Provided data –
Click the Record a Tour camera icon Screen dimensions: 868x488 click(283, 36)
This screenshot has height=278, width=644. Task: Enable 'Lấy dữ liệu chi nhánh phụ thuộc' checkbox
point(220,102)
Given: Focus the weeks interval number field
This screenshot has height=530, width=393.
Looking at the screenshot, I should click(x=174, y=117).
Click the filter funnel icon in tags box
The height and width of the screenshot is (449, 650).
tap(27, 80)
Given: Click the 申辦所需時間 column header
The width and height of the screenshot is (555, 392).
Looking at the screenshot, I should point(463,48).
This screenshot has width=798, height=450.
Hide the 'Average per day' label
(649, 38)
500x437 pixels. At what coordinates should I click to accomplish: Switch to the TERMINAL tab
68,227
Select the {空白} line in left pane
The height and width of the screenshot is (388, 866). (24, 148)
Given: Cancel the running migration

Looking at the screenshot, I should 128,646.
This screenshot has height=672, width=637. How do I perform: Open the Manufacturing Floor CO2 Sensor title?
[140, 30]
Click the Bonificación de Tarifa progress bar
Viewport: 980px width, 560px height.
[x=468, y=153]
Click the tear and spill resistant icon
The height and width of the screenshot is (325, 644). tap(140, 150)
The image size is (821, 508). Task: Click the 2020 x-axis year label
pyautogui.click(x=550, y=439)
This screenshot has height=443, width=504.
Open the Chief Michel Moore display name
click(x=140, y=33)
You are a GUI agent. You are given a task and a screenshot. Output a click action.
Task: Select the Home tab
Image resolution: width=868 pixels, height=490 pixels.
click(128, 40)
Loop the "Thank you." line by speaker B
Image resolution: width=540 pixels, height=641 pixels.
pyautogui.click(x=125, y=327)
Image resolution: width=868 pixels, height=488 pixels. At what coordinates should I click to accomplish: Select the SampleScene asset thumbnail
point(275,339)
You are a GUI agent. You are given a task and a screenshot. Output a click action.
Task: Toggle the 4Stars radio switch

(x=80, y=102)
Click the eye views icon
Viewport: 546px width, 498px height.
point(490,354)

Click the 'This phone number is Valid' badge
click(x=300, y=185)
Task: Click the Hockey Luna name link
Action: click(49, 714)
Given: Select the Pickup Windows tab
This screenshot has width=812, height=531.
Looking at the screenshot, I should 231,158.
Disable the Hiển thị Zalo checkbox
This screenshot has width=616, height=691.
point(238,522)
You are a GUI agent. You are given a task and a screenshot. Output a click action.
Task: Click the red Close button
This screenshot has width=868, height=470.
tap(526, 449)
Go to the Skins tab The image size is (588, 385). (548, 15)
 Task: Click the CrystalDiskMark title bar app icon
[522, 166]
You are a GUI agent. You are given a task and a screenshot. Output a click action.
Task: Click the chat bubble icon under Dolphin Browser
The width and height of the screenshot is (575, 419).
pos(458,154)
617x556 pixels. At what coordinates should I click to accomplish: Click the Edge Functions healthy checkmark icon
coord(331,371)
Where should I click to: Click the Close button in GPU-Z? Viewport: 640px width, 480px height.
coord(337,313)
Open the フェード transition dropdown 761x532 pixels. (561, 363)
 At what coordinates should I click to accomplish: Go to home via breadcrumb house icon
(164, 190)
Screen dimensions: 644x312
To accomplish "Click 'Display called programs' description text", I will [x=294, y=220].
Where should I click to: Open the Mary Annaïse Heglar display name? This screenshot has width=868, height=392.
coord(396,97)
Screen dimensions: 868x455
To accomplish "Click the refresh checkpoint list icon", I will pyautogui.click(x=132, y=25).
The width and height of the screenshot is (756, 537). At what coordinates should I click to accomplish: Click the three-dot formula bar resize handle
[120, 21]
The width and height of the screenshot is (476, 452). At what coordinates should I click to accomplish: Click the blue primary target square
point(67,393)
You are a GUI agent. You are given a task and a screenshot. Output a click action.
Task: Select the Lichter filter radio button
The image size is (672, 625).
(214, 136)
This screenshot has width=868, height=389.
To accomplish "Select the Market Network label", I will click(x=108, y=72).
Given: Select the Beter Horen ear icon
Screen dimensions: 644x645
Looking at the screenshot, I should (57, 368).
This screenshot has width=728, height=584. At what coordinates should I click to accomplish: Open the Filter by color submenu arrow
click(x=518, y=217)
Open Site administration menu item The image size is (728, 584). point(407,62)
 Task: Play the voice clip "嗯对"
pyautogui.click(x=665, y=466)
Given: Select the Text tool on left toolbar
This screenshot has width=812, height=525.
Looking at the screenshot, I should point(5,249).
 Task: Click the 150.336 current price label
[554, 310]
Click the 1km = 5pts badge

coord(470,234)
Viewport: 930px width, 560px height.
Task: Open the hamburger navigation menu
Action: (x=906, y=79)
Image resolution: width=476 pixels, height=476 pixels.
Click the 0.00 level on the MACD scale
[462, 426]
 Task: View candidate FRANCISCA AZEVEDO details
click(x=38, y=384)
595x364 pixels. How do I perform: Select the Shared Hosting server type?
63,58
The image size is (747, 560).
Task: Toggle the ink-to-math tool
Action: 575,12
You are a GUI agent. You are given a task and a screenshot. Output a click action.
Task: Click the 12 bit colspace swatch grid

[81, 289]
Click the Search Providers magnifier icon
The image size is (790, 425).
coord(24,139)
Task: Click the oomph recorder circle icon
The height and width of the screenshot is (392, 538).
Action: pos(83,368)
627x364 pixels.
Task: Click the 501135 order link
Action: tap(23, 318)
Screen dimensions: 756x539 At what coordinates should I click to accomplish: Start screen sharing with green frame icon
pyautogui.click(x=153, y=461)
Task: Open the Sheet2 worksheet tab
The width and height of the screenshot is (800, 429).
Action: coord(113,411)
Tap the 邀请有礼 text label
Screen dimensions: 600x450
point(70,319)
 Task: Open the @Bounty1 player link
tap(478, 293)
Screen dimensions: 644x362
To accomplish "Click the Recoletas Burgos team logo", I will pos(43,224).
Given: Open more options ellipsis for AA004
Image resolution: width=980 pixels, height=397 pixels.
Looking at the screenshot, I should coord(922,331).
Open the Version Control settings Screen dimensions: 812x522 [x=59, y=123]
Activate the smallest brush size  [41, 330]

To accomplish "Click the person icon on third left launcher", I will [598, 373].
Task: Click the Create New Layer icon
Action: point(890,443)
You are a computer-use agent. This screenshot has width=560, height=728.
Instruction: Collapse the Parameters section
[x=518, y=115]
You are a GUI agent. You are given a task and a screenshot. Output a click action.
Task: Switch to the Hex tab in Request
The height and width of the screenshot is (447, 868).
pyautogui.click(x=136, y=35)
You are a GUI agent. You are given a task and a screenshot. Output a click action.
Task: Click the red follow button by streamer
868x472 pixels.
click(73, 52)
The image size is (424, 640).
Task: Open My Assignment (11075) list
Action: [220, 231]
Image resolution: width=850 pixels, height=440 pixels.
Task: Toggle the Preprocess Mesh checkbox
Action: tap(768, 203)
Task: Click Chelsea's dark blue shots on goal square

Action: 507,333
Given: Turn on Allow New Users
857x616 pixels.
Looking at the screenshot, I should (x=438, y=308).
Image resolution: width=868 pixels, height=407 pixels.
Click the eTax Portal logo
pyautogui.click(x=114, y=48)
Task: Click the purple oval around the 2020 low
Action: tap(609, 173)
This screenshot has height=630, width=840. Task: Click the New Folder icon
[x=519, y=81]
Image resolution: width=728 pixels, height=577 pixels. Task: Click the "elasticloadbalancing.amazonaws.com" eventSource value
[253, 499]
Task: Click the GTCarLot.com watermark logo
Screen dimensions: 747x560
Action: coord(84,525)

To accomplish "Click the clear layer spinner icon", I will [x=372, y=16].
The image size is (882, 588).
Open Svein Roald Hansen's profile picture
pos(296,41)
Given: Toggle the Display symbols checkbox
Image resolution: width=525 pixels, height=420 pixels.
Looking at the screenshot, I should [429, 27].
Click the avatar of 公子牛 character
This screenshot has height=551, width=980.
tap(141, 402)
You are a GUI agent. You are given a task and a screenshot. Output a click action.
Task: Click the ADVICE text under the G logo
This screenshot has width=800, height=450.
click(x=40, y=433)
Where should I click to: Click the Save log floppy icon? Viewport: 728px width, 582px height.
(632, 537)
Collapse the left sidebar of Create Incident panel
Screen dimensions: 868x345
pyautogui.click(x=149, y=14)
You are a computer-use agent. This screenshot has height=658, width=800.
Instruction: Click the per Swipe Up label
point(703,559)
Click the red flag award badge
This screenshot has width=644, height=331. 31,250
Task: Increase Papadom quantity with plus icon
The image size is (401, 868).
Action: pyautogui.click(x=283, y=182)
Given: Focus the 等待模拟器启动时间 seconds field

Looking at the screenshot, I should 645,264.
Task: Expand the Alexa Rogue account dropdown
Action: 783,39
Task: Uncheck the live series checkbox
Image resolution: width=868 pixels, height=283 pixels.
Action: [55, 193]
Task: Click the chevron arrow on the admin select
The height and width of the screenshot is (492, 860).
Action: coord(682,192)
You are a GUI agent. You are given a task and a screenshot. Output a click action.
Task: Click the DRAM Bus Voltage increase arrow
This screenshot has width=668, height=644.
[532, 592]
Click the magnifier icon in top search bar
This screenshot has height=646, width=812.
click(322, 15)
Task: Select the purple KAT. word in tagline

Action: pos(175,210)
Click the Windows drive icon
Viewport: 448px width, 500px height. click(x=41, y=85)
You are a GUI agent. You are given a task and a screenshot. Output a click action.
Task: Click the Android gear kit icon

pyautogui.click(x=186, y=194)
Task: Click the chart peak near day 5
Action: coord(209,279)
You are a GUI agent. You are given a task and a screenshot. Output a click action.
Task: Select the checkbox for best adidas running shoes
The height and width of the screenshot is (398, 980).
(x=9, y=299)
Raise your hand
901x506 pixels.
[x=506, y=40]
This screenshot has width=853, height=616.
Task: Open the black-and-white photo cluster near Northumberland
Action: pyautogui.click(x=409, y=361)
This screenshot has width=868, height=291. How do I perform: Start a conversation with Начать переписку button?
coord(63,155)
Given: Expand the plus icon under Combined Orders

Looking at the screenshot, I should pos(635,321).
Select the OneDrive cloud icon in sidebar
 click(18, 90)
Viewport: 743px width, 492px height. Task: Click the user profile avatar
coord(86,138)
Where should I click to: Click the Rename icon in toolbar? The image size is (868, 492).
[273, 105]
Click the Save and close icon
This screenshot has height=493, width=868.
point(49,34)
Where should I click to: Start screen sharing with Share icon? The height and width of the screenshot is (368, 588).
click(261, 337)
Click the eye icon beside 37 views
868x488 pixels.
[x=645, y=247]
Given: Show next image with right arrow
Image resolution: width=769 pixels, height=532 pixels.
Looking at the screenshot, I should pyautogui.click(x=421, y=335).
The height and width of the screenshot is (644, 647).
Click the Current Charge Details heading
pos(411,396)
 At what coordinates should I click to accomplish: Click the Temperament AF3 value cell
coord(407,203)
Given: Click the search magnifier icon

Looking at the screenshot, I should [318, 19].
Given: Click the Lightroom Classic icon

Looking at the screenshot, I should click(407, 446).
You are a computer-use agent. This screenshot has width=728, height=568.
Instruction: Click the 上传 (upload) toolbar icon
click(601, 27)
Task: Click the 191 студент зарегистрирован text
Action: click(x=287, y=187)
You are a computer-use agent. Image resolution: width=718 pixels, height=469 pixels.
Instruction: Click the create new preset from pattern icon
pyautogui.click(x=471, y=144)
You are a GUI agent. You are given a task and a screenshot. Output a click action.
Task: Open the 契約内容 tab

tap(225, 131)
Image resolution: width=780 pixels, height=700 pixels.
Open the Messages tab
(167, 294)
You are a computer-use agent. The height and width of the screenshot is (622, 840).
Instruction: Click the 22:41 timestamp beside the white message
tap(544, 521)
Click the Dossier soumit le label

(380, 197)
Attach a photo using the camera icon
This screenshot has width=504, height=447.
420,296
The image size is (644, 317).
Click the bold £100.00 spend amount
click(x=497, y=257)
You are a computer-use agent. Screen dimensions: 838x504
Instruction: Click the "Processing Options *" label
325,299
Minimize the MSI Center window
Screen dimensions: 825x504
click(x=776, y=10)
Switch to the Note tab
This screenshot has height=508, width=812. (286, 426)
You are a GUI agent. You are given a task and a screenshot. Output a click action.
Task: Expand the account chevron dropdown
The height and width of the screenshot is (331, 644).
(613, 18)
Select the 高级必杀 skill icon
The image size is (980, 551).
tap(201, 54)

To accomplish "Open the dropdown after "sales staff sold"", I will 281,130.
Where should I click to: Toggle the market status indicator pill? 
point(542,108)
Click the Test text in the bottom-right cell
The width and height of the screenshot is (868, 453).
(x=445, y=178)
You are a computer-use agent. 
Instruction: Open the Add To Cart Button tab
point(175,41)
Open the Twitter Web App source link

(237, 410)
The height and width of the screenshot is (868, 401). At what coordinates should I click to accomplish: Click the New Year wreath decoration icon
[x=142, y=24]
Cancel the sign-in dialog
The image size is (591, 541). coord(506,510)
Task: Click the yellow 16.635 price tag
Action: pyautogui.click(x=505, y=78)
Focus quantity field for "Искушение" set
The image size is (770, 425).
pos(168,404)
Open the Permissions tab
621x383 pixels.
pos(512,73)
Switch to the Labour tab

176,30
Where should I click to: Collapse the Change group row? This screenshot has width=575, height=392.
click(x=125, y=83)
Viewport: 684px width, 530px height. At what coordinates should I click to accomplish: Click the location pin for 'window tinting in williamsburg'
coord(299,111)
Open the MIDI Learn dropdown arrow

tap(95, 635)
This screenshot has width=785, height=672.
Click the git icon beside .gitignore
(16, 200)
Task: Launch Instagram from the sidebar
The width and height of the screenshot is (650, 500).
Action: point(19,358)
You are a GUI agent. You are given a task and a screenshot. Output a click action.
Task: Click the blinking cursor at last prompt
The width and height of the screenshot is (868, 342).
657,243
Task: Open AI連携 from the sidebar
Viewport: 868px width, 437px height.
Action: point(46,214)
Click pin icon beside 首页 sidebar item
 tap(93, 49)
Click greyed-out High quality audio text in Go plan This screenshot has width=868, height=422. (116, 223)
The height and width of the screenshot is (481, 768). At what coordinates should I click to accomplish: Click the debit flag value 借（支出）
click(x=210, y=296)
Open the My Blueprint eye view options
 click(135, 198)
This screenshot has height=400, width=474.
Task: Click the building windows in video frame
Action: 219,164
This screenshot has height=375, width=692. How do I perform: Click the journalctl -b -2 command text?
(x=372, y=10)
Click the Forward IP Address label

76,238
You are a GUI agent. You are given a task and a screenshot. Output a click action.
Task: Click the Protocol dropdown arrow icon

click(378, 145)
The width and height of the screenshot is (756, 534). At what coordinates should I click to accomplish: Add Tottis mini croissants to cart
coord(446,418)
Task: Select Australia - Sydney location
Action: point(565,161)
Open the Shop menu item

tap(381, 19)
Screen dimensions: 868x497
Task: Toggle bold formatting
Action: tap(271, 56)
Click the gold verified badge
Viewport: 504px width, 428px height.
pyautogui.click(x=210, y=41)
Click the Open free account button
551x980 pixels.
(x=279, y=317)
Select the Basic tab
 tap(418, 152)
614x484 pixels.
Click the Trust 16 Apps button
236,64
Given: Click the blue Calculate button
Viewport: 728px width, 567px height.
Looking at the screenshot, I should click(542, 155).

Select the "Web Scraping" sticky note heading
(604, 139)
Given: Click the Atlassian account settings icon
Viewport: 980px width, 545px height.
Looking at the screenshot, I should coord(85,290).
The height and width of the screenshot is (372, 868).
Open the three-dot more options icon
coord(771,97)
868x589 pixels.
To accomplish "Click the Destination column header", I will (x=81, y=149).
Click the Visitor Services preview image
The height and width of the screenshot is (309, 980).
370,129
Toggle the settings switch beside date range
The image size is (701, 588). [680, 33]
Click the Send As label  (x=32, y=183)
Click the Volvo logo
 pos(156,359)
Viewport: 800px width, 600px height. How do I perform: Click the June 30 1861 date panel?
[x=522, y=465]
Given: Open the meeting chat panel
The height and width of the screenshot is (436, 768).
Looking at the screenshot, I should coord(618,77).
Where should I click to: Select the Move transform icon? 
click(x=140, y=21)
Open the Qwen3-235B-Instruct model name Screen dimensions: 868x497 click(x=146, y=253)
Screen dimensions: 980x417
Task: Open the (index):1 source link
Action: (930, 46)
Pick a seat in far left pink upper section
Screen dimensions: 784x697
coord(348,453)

Requirement –
Filter the listing for the word "computer" and copy every line that holds it.

Response to the task –
You are a computer-use agent. This screenshot has width=560, height=728.
You are a computer-use agent. This screenshot has height=658, width=800.
You are a computer-use agent. This screenshot has width=728, height=568.
You are a computer-use agent. Image resolution: width=718 pixels, height=469 pixels.
You are a computer-use agent. The height and width of the screenshot is (622, 840).
You are a computer-use agent. Screen dimensions: 838x504
You are a computer-use agent. 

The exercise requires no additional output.